--- BEGIN ---
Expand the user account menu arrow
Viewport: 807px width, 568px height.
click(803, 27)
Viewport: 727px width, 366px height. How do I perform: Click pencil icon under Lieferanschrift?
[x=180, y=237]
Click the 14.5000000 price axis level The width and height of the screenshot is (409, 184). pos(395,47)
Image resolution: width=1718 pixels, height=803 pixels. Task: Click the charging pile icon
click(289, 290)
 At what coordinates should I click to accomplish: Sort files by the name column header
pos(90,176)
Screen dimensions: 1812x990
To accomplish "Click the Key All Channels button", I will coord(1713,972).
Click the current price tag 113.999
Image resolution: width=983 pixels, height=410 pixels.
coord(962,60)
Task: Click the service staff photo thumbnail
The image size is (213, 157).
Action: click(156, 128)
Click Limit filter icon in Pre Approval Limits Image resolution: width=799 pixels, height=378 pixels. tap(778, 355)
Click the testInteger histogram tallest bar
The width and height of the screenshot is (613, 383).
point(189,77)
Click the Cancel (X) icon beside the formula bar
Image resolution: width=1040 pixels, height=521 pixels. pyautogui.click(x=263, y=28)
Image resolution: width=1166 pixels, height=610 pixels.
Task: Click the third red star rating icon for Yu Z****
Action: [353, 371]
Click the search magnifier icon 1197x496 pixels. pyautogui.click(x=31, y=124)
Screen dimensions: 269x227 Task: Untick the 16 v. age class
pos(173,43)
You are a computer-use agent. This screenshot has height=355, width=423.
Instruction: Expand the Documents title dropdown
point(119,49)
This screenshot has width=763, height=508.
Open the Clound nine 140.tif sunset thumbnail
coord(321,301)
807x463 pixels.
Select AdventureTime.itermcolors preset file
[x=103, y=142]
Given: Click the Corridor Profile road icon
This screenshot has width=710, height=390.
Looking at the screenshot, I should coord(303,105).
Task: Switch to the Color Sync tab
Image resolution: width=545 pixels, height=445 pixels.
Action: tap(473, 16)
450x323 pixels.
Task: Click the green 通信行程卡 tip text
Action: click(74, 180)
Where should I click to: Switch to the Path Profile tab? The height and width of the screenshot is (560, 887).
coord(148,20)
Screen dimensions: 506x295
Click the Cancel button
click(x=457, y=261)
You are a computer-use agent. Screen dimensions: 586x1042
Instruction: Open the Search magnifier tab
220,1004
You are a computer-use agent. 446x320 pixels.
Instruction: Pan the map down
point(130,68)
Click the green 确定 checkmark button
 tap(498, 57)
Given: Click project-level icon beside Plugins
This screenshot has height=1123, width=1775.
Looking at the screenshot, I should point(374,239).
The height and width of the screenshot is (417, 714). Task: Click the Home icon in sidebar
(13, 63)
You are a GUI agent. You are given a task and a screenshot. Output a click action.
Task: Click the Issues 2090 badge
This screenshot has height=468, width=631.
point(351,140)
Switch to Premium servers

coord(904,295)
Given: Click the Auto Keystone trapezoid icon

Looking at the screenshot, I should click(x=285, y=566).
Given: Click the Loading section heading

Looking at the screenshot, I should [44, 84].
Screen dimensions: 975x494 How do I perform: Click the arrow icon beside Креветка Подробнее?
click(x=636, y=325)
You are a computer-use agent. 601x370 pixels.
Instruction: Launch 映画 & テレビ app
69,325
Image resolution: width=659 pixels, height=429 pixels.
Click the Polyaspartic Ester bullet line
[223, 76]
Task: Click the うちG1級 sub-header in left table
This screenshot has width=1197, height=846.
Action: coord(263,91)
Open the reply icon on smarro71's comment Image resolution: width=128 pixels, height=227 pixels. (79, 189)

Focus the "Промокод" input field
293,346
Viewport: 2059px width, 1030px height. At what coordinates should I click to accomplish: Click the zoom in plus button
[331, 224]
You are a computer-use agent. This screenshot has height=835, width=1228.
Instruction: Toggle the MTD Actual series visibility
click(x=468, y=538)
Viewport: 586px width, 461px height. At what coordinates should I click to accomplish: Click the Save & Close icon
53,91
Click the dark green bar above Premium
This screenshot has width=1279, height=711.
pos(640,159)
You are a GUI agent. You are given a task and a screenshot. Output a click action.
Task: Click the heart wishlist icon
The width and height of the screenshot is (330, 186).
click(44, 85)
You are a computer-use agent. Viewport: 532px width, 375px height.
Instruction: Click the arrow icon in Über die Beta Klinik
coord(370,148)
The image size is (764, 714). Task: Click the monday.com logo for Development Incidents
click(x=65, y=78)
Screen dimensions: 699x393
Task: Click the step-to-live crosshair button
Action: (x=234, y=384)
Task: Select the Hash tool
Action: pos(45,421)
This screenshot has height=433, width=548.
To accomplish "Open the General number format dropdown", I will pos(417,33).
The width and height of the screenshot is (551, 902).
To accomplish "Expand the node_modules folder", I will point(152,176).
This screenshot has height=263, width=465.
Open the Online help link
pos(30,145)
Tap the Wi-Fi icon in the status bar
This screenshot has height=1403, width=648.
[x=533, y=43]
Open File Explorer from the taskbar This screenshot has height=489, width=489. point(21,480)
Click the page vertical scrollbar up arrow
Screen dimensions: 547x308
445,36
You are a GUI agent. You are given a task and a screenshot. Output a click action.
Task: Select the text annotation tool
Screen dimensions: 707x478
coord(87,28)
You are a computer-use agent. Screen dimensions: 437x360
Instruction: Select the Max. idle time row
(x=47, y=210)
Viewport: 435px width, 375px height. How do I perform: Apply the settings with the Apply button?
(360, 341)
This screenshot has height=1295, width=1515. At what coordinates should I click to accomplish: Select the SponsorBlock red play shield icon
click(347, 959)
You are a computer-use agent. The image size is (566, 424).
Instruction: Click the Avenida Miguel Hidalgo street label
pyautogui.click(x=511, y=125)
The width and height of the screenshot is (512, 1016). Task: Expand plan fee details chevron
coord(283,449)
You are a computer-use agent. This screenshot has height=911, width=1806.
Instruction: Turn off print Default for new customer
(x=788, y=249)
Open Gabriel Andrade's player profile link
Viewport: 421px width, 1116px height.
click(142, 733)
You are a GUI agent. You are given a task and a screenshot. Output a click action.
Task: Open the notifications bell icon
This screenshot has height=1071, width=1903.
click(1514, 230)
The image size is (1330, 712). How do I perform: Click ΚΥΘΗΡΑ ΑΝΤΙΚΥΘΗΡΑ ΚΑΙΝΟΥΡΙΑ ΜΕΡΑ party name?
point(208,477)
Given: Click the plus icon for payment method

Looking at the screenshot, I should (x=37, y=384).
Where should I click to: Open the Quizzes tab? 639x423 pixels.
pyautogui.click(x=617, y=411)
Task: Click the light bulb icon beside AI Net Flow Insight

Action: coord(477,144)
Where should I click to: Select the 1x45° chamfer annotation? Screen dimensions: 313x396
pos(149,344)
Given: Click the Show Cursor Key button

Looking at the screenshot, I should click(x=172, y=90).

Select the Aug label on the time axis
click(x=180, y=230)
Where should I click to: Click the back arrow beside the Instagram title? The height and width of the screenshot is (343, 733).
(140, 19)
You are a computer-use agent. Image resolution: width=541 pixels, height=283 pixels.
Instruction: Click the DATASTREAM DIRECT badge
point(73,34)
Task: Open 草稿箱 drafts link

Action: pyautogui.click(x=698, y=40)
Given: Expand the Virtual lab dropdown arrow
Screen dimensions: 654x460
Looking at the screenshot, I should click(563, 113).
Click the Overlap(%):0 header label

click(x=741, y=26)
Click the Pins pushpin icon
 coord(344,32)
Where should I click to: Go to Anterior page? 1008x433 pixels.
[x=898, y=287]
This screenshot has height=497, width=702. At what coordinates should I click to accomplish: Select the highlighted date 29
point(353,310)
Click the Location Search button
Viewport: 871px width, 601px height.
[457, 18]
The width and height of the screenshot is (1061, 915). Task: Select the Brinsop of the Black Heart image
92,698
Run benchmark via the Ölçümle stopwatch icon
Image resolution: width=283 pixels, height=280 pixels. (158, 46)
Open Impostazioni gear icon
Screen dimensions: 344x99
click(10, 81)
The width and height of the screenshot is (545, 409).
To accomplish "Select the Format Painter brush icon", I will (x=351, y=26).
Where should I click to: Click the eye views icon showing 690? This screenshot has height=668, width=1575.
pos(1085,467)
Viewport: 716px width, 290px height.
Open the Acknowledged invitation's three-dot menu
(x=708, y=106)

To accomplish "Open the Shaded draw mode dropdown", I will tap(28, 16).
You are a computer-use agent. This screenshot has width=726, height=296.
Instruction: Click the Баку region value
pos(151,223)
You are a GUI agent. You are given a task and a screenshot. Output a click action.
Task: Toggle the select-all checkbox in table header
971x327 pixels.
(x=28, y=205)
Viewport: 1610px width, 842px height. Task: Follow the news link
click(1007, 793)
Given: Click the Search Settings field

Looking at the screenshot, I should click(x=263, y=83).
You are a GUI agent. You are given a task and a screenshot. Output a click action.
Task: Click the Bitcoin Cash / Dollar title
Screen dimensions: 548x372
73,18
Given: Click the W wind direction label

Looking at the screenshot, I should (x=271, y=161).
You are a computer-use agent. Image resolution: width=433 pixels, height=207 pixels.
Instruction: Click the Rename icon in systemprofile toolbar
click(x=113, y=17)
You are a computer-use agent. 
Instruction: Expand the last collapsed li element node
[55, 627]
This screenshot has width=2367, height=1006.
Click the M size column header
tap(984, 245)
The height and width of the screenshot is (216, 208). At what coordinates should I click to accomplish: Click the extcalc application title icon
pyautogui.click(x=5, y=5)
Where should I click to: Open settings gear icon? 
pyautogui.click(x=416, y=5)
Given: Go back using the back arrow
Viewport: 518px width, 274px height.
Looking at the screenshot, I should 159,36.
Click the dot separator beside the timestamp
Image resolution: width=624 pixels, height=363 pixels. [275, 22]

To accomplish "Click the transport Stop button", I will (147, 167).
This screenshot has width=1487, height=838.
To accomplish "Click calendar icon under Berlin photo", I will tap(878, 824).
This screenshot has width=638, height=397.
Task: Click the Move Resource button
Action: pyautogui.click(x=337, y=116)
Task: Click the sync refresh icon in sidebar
--- END ---
- Exercise aim
Reproduce word for word the stretch of rows from the first one through the row that contains "Click Limit filter".

- The solution
Expand the user account menu arrow
Viewport: 807px width, 568px height.
click(803, 27)
Viewport: 727px width, 366px height. How do I perform: Click pencil icon under Lieferanschrift?
[x=180, y=237]
Click the 14.5000000 price axis level The width and height of the screenshot is (409, 184). pos(395,47)
Image resolution: width=1718 pixels, height=803 pixels. Task: Click the charging pile icon
click(289, 290)
 At what coordinates should I click to accomplish: Sort files by the name column header
pos(90,176)
Screen dimensions: 1812x990
To accomplish "Click the Key All Channels button", I will coord(1713,972).
Click the current price tag 113.999
Image resolution: width=983 pixels, height=410 pixels.
coord(962,60)
Task: Click the service staff photo thumbnail
The image size is (213, 157).
Action: click(156, 128)
Click Limit filter icon in Pre Approval Limits Image resolution: width=799 pixels, height=378 pixels. tap(778, 355)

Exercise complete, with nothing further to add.